Just a few years ago, if you asked someone how to create a safe password, most people would all say the same thing: Use a mixture of upper- and lower-case letters, symbols and numbers so that it’s too complex for hackers to guess, and you should be safe.
Fast-forward to 2019, however, and you will find more and more people recommending that you use a ‘passphrase’ instead. But what is a passphrase, and why are experts all recommending we use them instead of the traditional password?
There are two main reasons that passwords are becoming outdated – cyber criminals using increasingly sophisticated tools to crack them, and plain old human error when people create them.
Password Cracking Tools
Cyber crime and cyber security both grow in tandem. Meaning, as soon as criminals create a new means of taking advantage of people, security researchers create a means to stop them – and as soon as a new innovation in cyber security is created, hackers are quick to try to find a way around it.
As security systems have become ever more complex and competent, cyber criminals have realised that the ‘weakest link’ is often to target the people involved, and cracking passwords has naturally become a focus for them.

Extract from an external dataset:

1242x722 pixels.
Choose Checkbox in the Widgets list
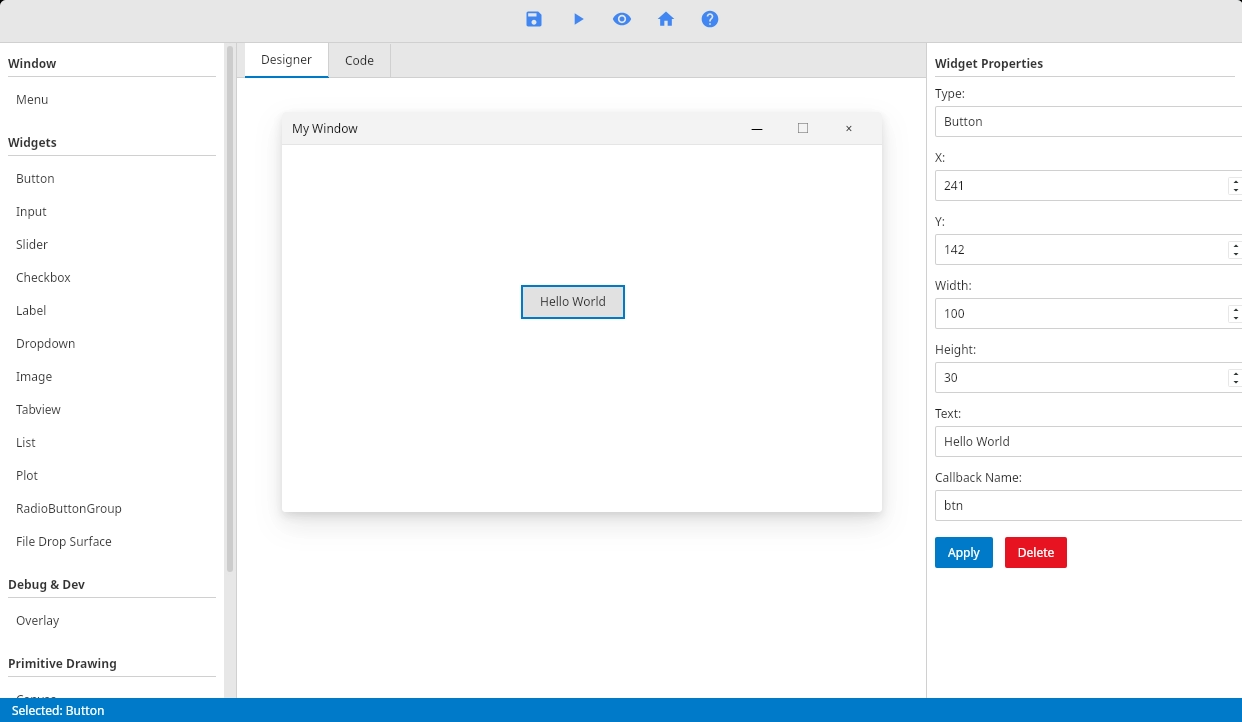pos(43,278)
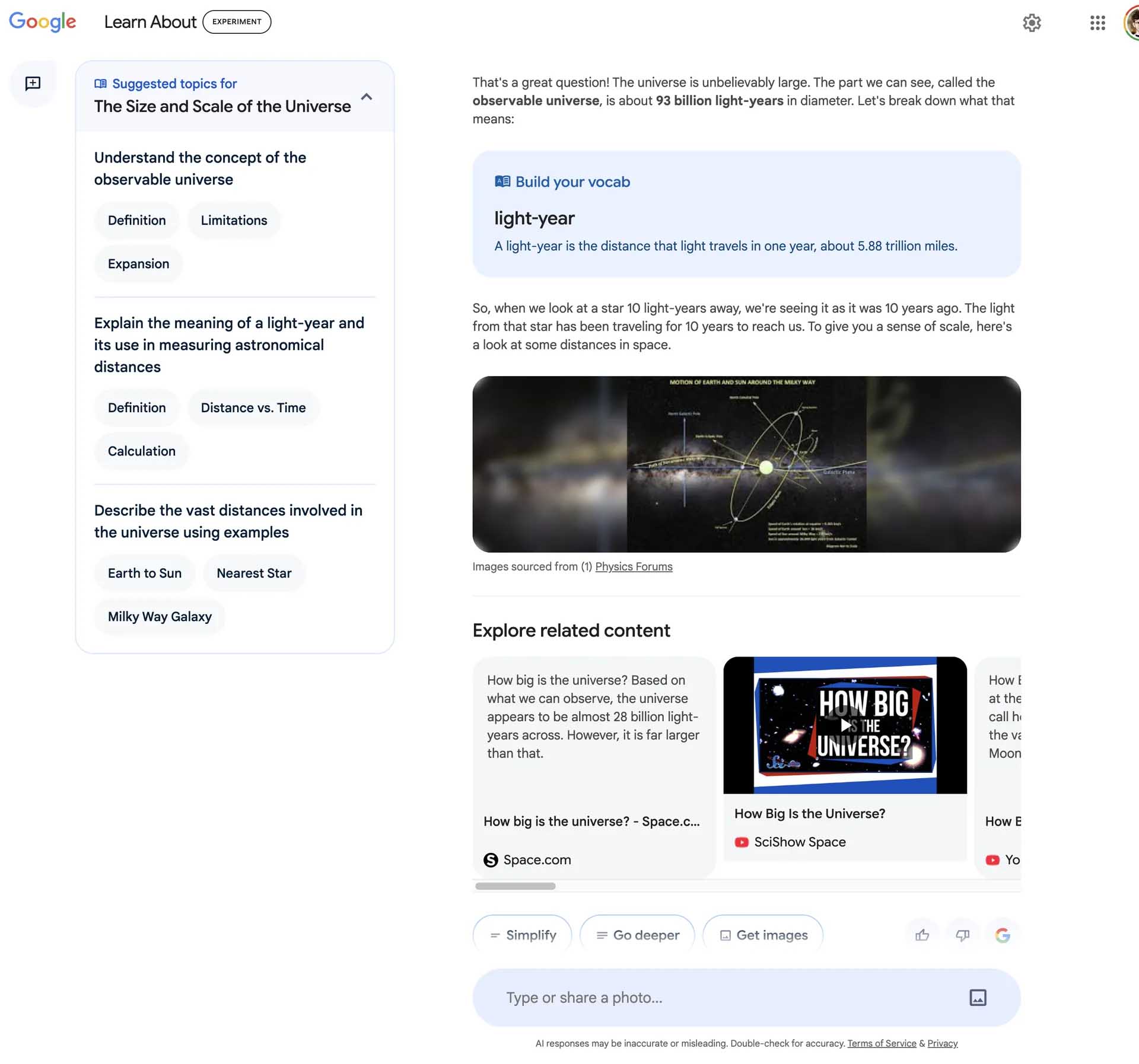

Cyber criminals amass vast databases of passwords from previous breaches and try all the common ones that people use when trying to gain unauthorised access to an account. Passwords like ‘123456’, ‘qwerty’ and even ‘password’ remain incredibly popular, and are likely to be cracked almost instantly should a hacker want to gain access to an account that uses them.
Password re-use leads to more hacked accounts
Memory also plays a significant factor, as studies have shown that most people re-use passwords heavily across their various services. Cyber criminals know this, so if they get access to a user’s email and password for one service, they will attempt to use that combination to log into any other services you have as well. This means that if your account is breached on one site, chances are other that your other accounts are left vulnerable as well.
The above technique is known as “credential stuffing” and has proven to be an effective means of hackers getting access to accounts that they shouldn’t. People will often have one password that they use for multiple sites, but perhaps they vary a letter or number so that they’re not using the exact same one for all their websites – unfortunately, criminals know this too, and use automated tools to try many combinations of the password that they do know until they find the correct variation.
So what IS a passphrase?
Simply put, a passphrase is a type of password, but consists of a sentence instead of a word. There are two main benefits to using a passphrase over a password: They are harder to crack using machines, and they are easier to remember (and hence vary per site).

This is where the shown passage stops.